I took a stab at what support for private and authenticated feeds
would look like in PubSubHubbub in this thread:
http://groups.google.com/group/pubsubhubbub/msg/3108fe7fdc740482
Otherwise, your best bet right now is to use obfuscated feed URLs.
These are URLs that are hard to guess (i.e., the URL is a password).

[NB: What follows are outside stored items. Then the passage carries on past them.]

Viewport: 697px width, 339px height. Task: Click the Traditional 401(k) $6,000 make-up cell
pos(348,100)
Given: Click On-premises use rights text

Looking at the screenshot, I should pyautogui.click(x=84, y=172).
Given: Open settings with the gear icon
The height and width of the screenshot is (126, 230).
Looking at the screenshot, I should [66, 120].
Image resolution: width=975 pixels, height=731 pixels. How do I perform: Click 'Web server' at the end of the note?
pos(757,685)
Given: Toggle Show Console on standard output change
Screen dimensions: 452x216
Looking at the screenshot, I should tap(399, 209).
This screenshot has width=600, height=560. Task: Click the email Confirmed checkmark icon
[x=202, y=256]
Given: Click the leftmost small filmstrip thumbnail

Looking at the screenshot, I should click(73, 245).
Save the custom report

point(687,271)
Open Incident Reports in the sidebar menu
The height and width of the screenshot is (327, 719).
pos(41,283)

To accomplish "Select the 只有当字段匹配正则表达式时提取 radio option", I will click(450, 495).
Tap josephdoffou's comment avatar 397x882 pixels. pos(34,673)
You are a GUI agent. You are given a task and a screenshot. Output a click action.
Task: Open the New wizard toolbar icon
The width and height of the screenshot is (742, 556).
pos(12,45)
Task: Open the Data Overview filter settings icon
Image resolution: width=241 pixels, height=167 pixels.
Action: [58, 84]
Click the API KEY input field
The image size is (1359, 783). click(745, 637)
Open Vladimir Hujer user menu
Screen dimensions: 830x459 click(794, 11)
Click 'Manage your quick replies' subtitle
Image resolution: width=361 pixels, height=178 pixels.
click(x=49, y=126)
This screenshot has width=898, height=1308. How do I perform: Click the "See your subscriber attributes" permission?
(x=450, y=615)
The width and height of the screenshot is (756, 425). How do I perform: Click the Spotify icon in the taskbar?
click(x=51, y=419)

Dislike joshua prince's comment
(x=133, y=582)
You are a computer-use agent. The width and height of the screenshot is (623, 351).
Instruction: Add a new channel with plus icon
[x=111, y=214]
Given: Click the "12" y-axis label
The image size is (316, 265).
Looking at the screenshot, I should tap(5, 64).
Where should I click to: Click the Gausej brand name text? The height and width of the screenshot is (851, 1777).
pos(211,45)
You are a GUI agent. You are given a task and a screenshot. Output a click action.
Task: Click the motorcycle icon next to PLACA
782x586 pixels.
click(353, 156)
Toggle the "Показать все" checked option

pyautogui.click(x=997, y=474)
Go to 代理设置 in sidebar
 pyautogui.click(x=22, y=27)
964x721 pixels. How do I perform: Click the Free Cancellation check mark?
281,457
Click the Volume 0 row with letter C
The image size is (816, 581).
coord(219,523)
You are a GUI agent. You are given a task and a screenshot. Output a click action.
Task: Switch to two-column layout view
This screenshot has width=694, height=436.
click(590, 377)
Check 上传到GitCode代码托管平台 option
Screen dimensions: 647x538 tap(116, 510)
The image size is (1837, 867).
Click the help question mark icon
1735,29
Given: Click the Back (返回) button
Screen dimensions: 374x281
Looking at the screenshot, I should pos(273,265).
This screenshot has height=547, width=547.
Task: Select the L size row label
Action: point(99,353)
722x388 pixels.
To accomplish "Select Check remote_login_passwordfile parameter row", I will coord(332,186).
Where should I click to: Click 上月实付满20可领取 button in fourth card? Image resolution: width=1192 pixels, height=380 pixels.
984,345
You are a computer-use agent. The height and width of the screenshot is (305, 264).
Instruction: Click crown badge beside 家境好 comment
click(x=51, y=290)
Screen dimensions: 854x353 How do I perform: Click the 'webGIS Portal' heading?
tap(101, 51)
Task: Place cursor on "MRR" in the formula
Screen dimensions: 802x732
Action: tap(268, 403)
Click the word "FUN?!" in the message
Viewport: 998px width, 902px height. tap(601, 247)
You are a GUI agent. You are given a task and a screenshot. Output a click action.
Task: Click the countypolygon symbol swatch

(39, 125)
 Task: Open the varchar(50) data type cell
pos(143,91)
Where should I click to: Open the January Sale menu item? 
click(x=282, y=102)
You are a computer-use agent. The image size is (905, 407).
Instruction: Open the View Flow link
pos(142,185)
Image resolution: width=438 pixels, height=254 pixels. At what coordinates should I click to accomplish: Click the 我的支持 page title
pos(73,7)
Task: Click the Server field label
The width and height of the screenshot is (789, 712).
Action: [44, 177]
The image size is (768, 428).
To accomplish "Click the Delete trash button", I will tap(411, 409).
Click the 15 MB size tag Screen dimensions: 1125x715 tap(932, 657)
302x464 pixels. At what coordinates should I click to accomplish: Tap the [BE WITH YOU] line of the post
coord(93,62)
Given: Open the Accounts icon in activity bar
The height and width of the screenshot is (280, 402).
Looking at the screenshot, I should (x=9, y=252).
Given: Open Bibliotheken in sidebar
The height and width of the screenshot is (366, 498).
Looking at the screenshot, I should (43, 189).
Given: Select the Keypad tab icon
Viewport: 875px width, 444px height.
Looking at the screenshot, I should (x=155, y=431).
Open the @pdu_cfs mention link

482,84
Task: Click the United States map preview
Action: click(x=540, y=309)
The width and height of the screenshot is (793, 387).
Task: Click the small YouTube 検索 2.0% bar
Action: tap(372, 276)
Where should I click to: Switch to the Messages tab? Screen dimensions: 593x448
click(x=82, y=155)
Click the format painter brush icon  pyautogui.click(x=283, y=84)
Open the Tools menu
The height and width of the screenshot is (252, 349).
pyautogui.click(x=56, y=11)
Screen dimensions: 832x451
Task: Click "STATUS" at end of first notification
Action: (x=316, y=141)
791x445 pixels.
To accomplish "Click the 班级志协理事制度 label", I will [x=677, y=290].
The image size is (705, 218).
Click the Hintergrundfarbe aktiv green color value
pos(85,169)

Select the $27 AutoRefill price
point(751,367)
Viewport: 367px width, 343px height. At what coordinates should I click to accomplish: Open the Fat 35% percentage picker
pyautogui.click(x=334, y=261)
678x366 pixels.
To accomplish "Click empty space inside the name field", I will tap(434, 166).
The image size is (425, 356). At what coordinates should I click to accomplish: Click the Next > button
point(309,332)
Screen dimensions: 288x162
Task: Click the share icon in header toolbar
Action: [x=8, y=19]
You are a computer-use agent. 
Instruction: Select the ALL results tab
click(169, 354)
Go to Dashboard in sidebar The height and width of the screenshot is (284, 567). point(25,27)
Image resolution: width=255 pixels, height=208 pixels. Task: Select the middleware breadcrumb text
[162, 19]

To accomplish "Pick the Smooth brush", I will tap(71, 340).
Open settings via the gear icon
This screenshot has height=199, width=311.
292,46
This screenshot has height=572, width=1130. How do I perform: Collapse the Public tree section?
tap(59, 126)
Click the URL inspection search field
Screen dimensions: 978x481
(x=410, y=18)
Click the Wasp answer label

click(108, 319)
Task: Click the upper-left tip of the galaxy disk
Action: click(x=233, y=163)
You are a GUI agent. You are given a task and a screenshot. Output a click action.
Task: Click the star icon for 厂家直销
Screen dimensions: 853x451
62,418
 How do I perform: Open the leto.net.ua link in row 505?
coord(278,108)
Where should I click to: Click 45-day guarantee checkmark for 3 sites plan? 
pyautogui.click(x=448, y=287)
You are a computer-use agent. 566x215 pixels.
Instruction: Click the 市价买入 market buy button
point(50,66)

When accessed over SSL they are reasonably secure in keeping the
content private. These can be used right now with Hubbub for
non-public feeds. In the future we'd like to have a full authorization
scheme as I describe above.
Let me know what you think!
On Mon, Aug 3, 2009 at 8:14 AM, JoeCascio<joec...@gmail.com> wrote:
> How does
> PSHB address a publisher that pumps out 100 new updates a second to
> tens of millions of subscribers? Also consider an Ashton Kucher-scale
> publisher. How would one design a hub, or a series of hubs to
> distribute 1,000,000 notifications in a few seconds every time he
> updates?
This is the "fan-out problem" that people talk about. It's hard to
solve. The simple approach is to incrementally send the notifications
to any subscribers at a sustained rate. So say we did 10,000 per
second; for the 1M subscribe case we'd need ~100 seconds to push the
updates to all subscribers. This indicates that the primary pivot here
is load versus latency.
Theoretically we could push 100,000 updates per second and get this
done in 10 seconds, but the amount of load that puts on our servers
(and HTTP connections) is so high that it's really not worth it.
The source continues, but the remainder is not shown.